- [REQUIRED ACTIONS]
• a. Print the stretch of the passage on color and landscape in the novel from "Landscape is a" through "mirrors her discontent.".
• b. Using the passage on color and landscape in the novel, say whether each statement below agrees with it. Answer yes or no and quote the words that decide it.
(i) The hyacinths Claudine orders arrive in time for her small concert.
(ii) Saskia buys blue wool to make scarves for her children.
(iii) Magdalena climbs up to the sentry posts of the city walls.
• c. Write the next part of the passage on color and landscape in the novel, starting after its final sentence.
*** PASSAGE ***
For example, Saskia finds the color vivid and brilliant, which takes her out of the dreary greys of her life. When she speaks of the baby’s mother, she equates it with the painting. In her imagination, the mother wears blue just as the girl in the painting does, as if that is something magnificent and unheard of. Saskia’s landscape is plain, her marriage is dull, and she sees the blue as something that can give her abundance and joy. Even at the end, though she has sold the painting, she remembers the color blue and buys blue wool so she can make scarves for each of her children and bring color into their lives.
Claudine (whose chapter is titled “Hyacinth Blue”) is also enamored of the blue in the painting, especially the superficial aspects of the imagery rather than, as some of the characters, with the deeper meanings it reveals. When she first receives the painting from her husband, she places it in “the small drawing room, above a blue velvet chaise that intensified the blue of the girl’s smock…” 85). She likens the blue to the color of spring hyacinths and later equates it with the excitement of her affair. She orders hyacinths (that never come), for the day of her small concert. For Claudine, the spring hyacinth is the color of hope.
Landscape is a very important motif in the novel. In some of the stories, the landscape becomes a character, with its fickle and irregular moods. In Saskia’s story, as well as Adriaan's story, the rains precede a broken heart. In Saksia’s case, her heart breaks for the painting even as she sells it to save her marriage. For Adriaan, the weather becomes symbolic of the murky waters of society and its cruel constructs as well as the confusion of the love he experiences. For Claudine, living in The Hague is claustrophobic, and the landscape mirrors her discontent.
The author creates the landscape of the Netherlands as an important aspect to the personality of the characters. For example, when Magdalena climbs up to the sentry posts of the city walls, she feels inspired by the beauty of the landscape: “The world from that vantage point stretched so grandly. Up there, beauty was more than color and shapes, but openness, light, the air itself, and because of that, it seemed untouchable” (229).
It is a testament to Vreeland’s love and familiarity of the landscape that she brings the patterns and ornamentations of the surrounding countryside to the book. It is as if, with the stroke of her pen, she is actually painting the scene for readers through her writing, and thereby bringing forth the beauty of art not just on the canvas, but as an expression of place.
*** DATASET EXTRACT ***
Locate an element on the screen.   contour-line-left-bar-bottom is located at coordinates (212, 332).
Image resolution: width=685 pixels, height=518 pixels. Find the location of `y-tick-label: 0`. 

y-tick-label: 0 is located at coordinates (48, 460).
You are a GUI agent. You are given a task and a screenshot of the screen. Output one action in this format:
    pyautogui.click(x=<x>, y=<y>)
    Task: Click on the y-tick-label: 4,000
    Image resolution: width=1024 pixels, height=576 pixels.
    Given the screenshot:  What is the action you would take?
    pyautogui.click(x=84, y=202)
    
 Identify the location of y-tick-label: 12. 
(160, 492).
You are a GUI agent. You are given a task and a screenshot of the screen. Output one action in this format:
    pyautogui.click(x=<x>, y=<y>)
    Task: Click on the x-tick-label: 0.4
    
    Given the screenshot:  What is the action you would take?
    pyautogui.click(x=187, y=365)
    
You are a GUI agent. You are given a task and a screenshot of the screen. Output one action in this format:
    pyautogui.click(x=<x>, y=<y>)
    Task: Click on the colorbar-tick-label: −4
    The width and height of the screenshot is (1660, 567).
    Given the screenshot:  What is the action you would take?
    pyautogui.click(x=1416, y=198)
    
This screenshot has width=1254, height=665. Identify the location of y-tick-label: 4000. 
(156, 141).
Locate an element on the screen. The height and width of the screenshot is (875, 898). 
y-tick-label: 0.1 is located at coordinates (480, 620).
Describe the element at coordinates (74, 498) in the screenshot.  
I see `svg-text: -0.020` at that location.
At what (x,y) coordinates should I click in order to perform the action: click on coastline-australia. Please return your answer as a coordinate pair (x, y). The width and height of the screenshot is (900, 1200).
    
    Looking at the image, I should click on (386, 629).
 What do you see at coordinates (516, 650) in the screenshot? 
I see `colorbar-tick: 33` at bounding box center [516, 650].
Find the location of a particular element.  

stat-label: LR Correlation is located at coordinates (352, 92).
***
- [RESPONSE LIST]
• a.
Landscape is a very important motif in the novel. In some of the stories, the landscape becomes a character, with its fickle and irregular moods. In Saskia’s story, as well as Adriaan's story, the rains precede a broken heart. In Saksia’s case, her heart breaks for the painting even as she sells it to save her marriage. For Adriaan, the weather becomes symbolic of the murky waters of society and its cruel constructs as well as the confusion of the love he experiences. For Claudine, living in The Hague is claustrophobic, and the landscape mirrors her discontent.

• b.
(i) No: "She orders hyacinths (that never come), for the day of her small concert."
(ii) Yes: "buys blue wool so she can make scarves for each of her children"
(iii) Yes: "when Magdalena climbs up to the sentry posts of the city walls"

• c.
The painting, Girl in Hyacinth Blue, plays the largest symbolic role in the novel. It is the key element that links each of the vignettes together as the author takes the reader on a journey that captures the moment the painting is created to the moment it is nearly destroyed.
The way the painting trades hands throughout time. While the painting is always of a girl wearing a blue smock looking out a window, it is also so many different things depending on who is looking at it. In this way, the author shows the reader how art is a living thing. Each owner of the painting imbues it with meaning. It is the symbol of a Nazi’s raid, or a commercial venture to help one move away. It is personal, as in Magdalena’s case, or impersonal, as in Vermeer’s case. The artist doesn’t view the painting with any sentimentality. He sees his work as merely catching a moment in time. For Hannah, the painting symbolizes the transformation to womanhood, of a young girl who is misunderstood by her mother and grandmother, only to recognize her own power through the painting.
The painting is the one thing that retains its identity. All else around it is in a constant state of flux. Floods don’t destroy it, and neither does the Holocaust. It is a stalwart symbol of eternity. Art, the painting suggests symbolically, never dies. A painting is two things at once: It enters the heart of the one who sees it and becomes something new. And yet, it always stays the same.